EXERCISE MATERIAL =
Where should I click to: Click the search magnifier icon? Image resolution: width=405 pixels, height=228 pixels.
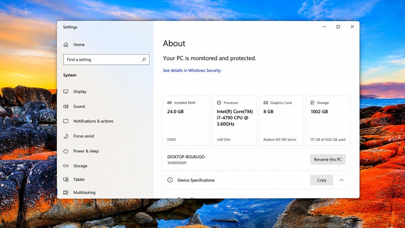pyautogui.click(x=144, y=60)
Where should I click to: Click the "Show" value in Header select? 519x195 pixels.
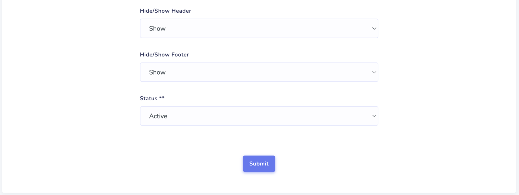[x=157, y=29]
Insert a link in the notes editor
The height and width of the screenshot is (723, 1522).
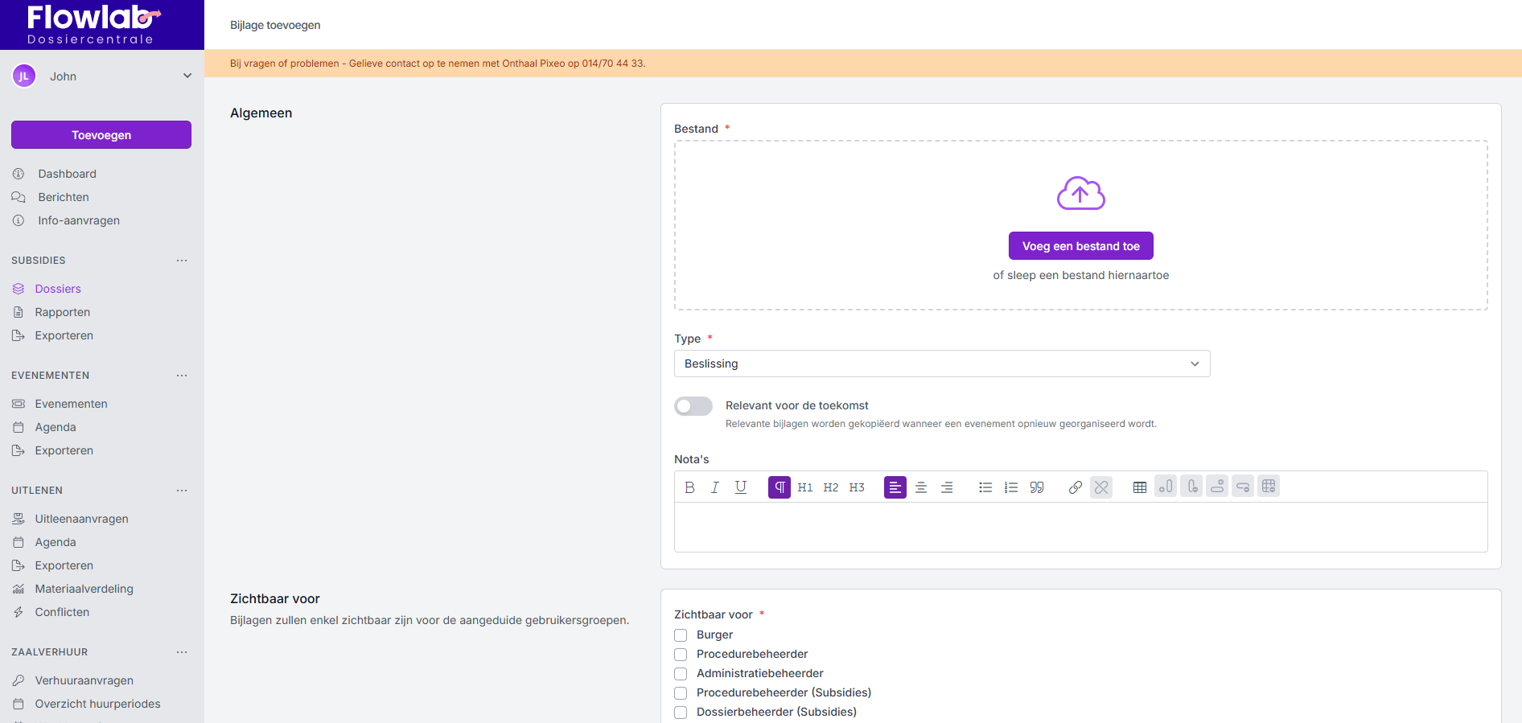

DIRECTIONS =
Repeat the records above verbatim, with no pictures in the result.

FINISHED EXERCISE =
Where should I click to: Click the search magnifier icon? Image resolution: width=405 pixels, height=228 pixels.
pyautogui.click(x=144, y=60)
Where should I click to: Click the "Show" value in Header select? 519x195 pixels.
[x=157, y=29]
Insert a link in the notes editor
The height and width of the screenshot is (723, 1522).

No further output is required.